Marathon Mediations Aren’t Good For Employees

I’m a mediator, and I’ve been one pretty much since mediation has existed. When I was trained, in the olden times, mediations were scheduled in 2 – 3 hour sessions. If they lasted longer and the parties were making progress, the mediation was reconvened another day, when the parties were fresh. I’ve found that most cases, if they’re going to settle, can settle in 2 – 3 hours. Yet I find that mediations these day seem to be expected to last 6 – 8 hours or more. So what’s happened to those reasonable-sized mediations?

I actually recently had a mediator say to me recently that her mediations frequently go until midnight. She was quite shocked when I responded that this one would not do so, and that, in fact, I had an appointment in my office at 4:00.

I started wondering. Am I just a curmudgeon?

Then I took my mother car shopping. It was while cooling our heels for hours waiting for the contract to show up that I realized why I absolutely despise the new, trendy marathon mediations. It’s because the employee is just like a car buyer. The employee is either alone or with their one lawyer. The other side is there with a lawyer, an HR rep, maybe a couple other folks. Management is the car dealer. The mediator in the marathon is the salesman, trying to get the sale done. The marathon sale is a pretty nasty sales technique, used by car dealers for years successfully, and for one reason – to get the upper hand with the consumer.
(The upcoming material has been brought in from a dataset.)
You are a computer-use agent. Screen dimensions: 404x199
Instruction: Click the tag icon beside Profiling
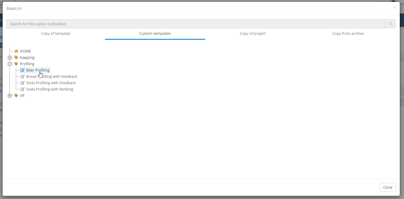pos(16,64)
Here’s why I am going to continue to object to mediations that go beyond 3 – 4 hours:

Exhaustion: Just like the car buyer, the marathon process wears the employee down. They get careless, restless. Ready to take anything just to get out of there. They maybe have one lawyer, who is also tired. Management has an entire firm, just waiting by the phone and their computers. Possibly an insurance adjuster too. They can have multiple eyes on draft agreements to catch errors, even at midnight. Employees and their lawyers don’t have that kind of backup. There is absolutely nothing beneficial to employees that can happen after 6 or 8 or 12 hours of mediation in one day. It’s best to break it up into smaller sessions so everyone is refreshed and thinking clearly. I even wonder – is a mediator who allows a session to go that long meeting their ethical obligations to the employee? Don’t they have a duty to make sure the parties are capable of clear thinking?

Abuse: Marathon mediations have an incredible ability to abuse the employee through time wasted, trickling out one by one all the reasons the employee sucked and deserved to be fired. They become shell-shocked, even depressed. They’re already tired. The doubt creeps in.

Expense: Most mediations are borne half by the employee and half by the employer. At several hundred dollars an hour, the employer can make an already-poor former employee shell out dollars they can’t afford with no intention of ever offering anything. If there’s no offer after an hour, something is wrong in my opinion.

Here’s how the marathon mediation starts. The employee gives an opening that lasts about five minutes. The mediator asks lots of questions. Lots. Of. Questions. This, despite getting a detailed position statement ahead of time. Then the employer goes, and speaks for half an hour. More questions.

Then comes the caucus. The mediator spends an hour with the employer side, then comes back without an offer. He wants to go over some facts instead. He’d like to spend an hour or so with us, then go back to the employer. That’s when I’m certain the mediation is going to be a marathon.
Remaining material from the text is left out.